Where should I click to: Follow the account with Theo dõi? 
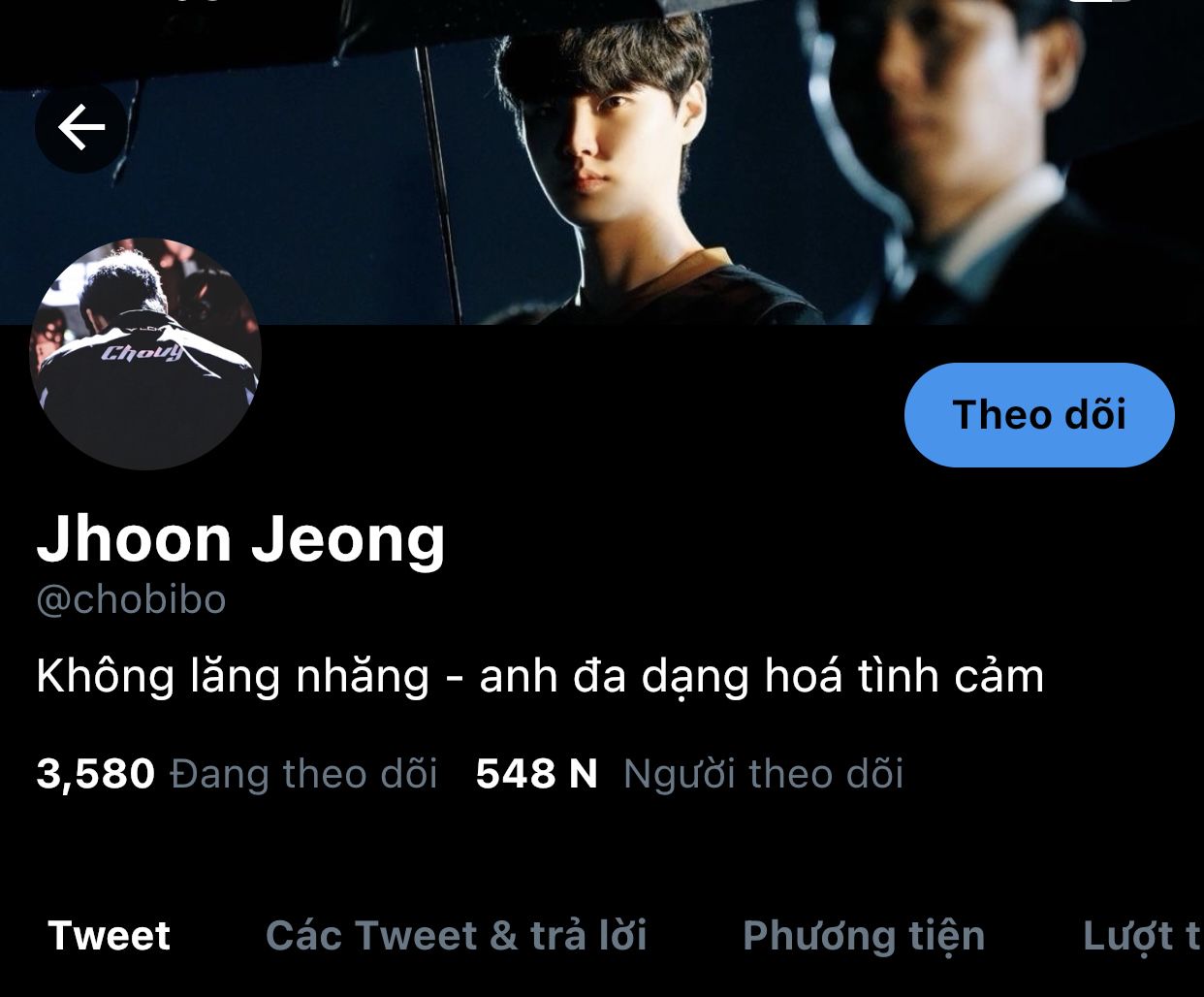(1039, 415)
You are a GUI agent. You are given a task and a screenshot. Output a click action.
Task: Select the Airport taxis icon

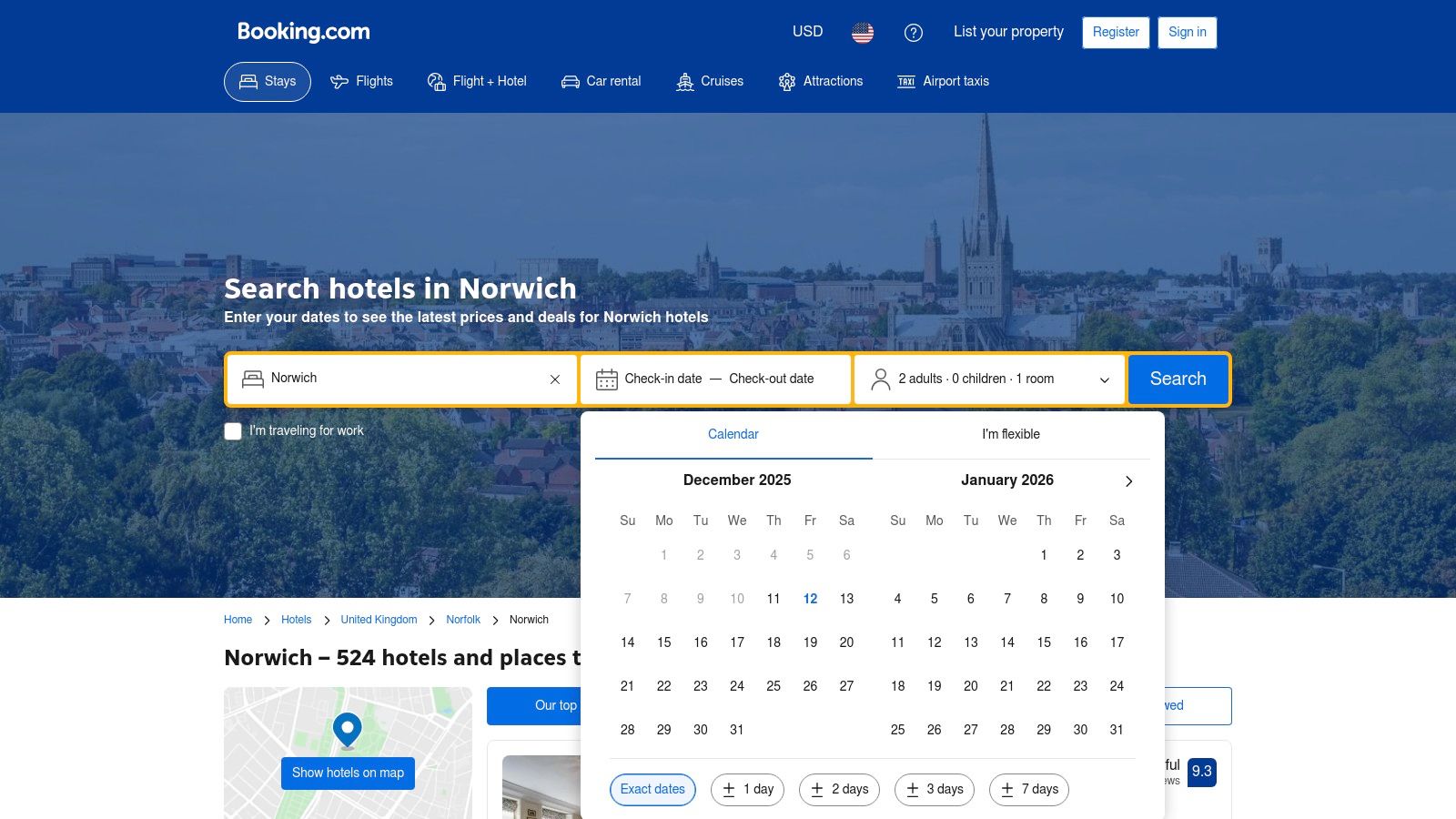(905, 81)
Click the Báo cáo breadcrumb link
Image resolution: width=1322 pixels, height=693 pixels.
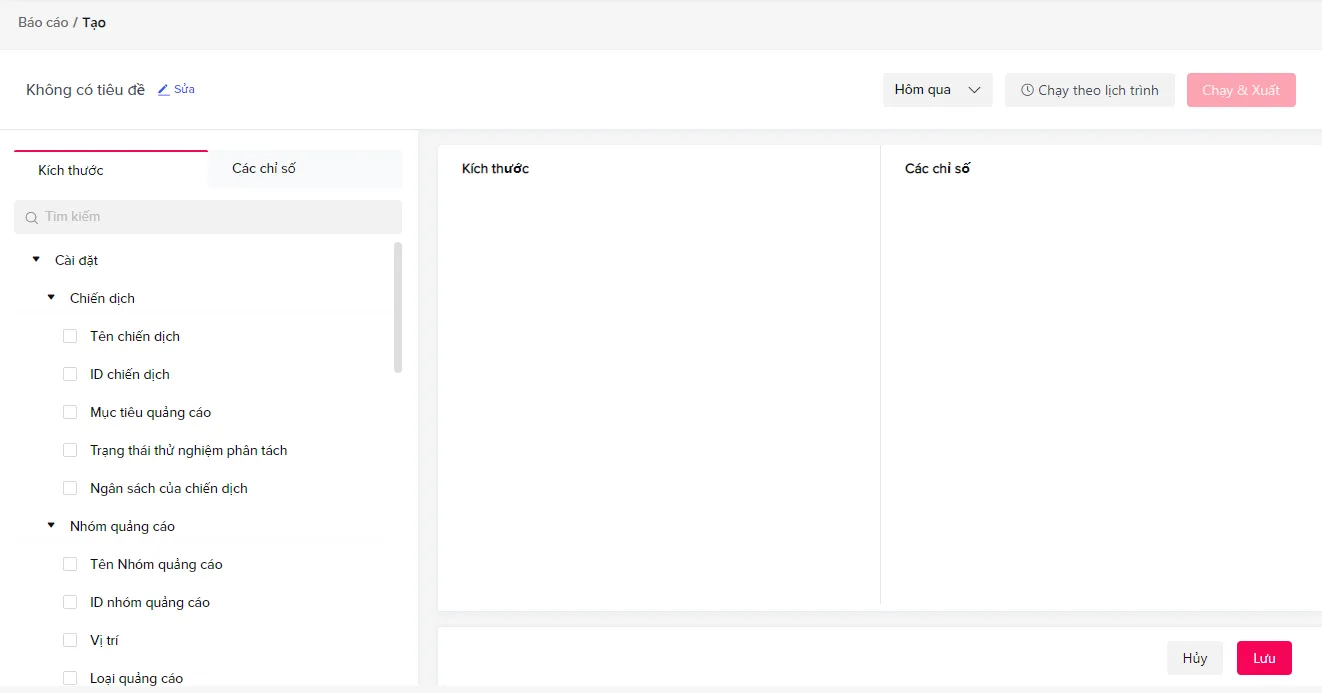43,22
* * *
* EXERCISE PROMPT *
Convert the text lines of the items above into a Markdown table with the columns "Row" and "Content." Number each line in order, skip blank lines, and leave the pictures out.

* REPLY TO THE EXERCISE *
| Row | Content |
|---|---|
| 1 | Where should I click to: Follow the account with Theo dõi?  |
| 2 | (1039, 415) |
| 3 | You are a GUI agent. You are given a task and a screenshot. Output a click action. |
| 4 | Task: Select the Airport taxis icon |
| 5 | (905, 81) |
| 6 | Click the Báo cáo breadcrumb link |
| 7 | Image resolution: width=1322 pixels, height=693 pixels. |
| 8 | 43,22 |